La Pensée confisquée, quinze idées reçues qui bloquent le débat public.
Club Merleau-Ponty, La Découverte

« Club de réflexions sociale et politique » fondé en janvier 1995, le club Merleau-Ponty se proposait de « constituer un espace où une visée de vérité, à l’écart des enjeux tactiques et stratégiques des mondes politique et intellectuel, puisse se déployer dans la diversité des points de vue ». Après deux ans d’activité, le club publie aujourd’hui un ensemble de contributions passant aux cribles de la critique une quinzaine de lieux communs et d’idées reçues du credo libéral ordinaire. Initialement conçu dans la perspective de l’échéance législative de 1998, le livre paraît après le retour de la gauche au gouvernement. On pourrait craindre qu’il ne vienne ainsi à contretemps. Bien au contraire : du train où vont les reniements, le démontage du prêt-à-penser libéral s’avère souvent efficace pour débusquer les présupposés du nouveau « réalisme » de gauche.

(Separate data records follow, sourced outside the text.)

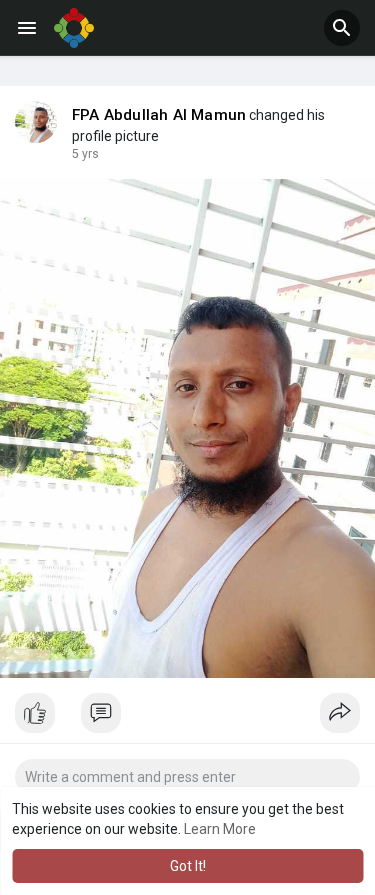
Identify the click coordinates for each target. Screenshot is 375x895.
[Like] (187, 718)
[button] (342, 28)
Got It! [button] (188, 866)
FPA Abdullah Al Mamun (159, 115)
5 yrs (85, 154)
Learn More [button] (220, 829)
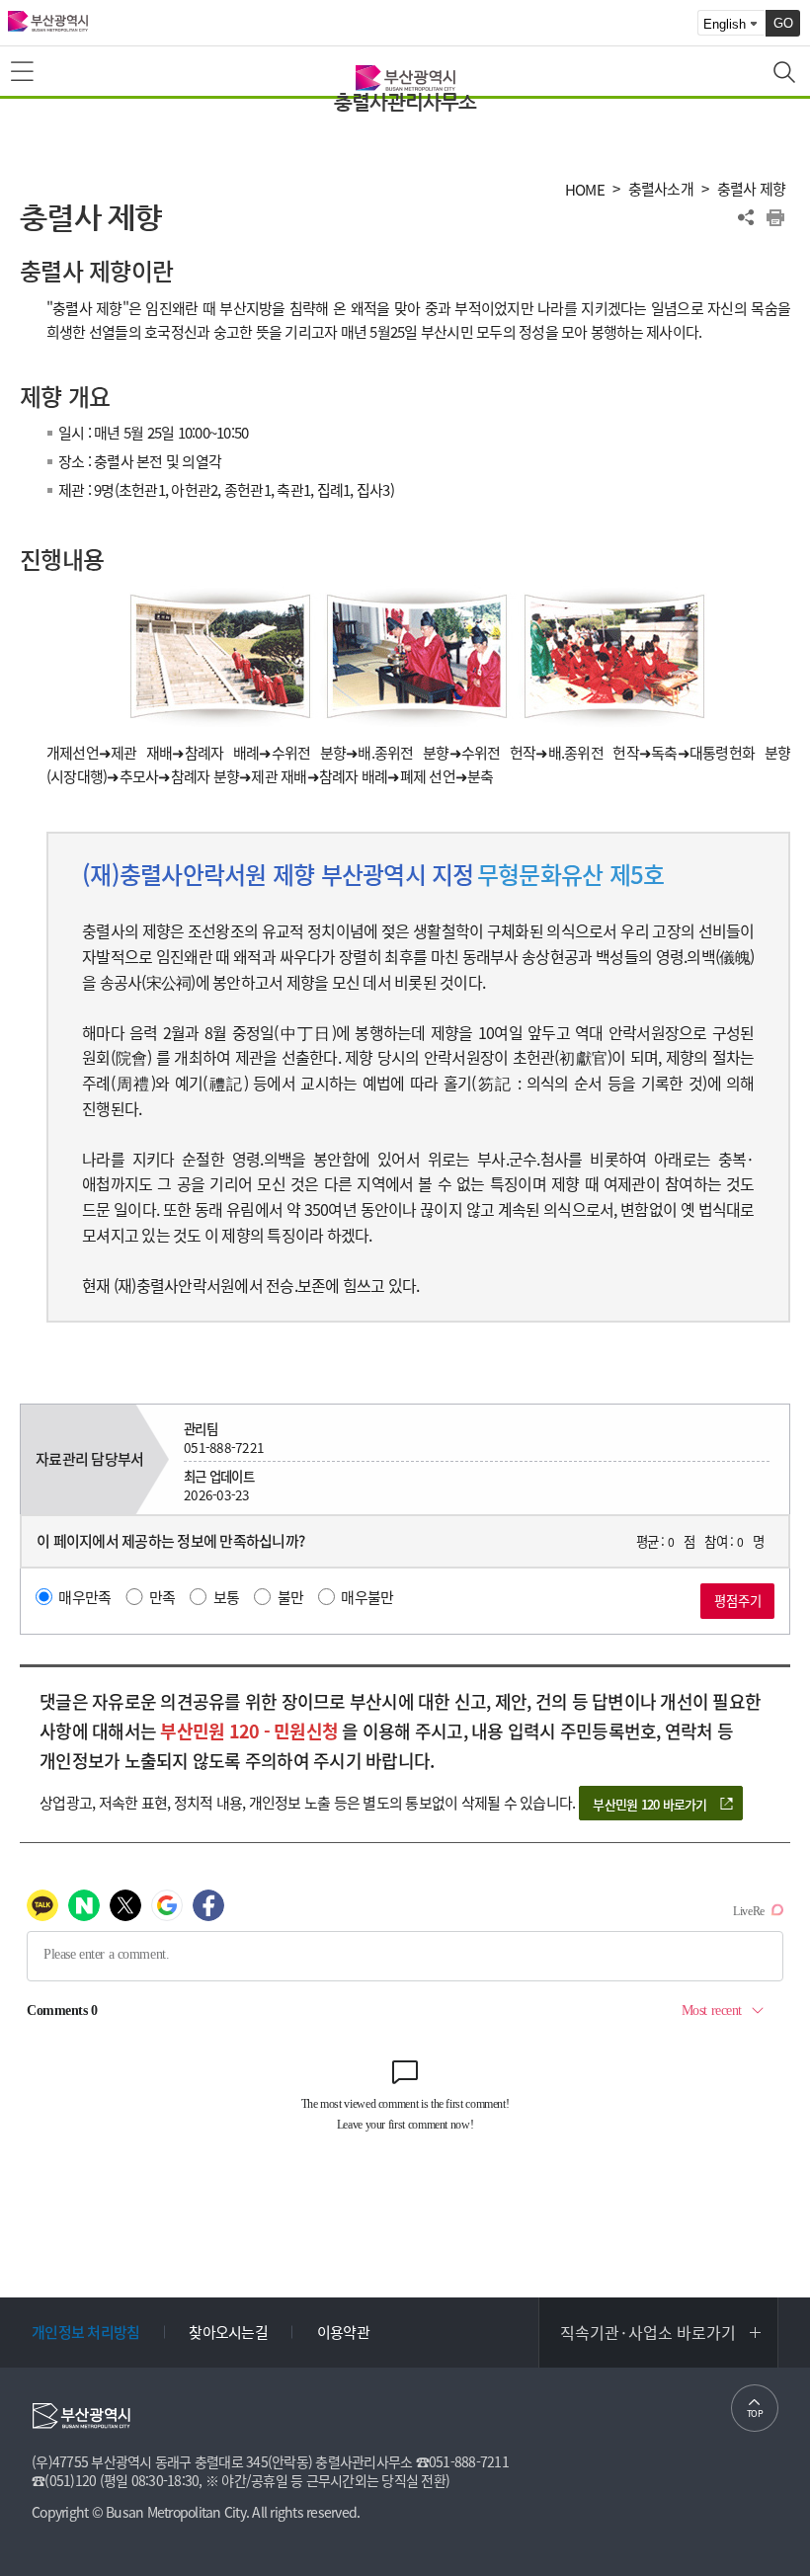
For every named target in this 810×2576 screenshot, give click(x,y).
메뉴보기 (23, 72)
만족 (162, 1597)
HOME (585, 190)
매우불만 (367, 1597)
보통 (226, 1597)
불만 (291, 1597)
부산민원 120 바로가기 (649, 1804)
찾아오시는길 (228, 2332)
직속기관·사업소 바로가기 (648, 2332)
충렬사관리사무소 (405, 102)
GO (783, 23)
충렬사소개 (660, 189)
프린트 (775, 217)
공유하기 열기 (746, 217)
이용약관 (343, 2332)
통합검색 (786, 74)
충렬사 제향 (751, 189)
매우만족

Il s’agit en effet de percer à jour les tours de passe-passe de l’idéologie dominante – qui est la chose du monde la mieux partagée entre la droite et la gauche respectueuse –, de démolir les fausses évidences de la rhétorique de la résignation, en démontrant que les « contraintes », si souvent invoquées, sont aussi des constructions. Comme l’écrivent dans l’introduction Philippe Corcuff, Bruno Lucas et Bruno Bachini, reprenant une formule de Merleau-Ponty, il s’agit d’exiger en permanence que l’on vérifie les dés.

Le recueil est découpé en quatre ensembles.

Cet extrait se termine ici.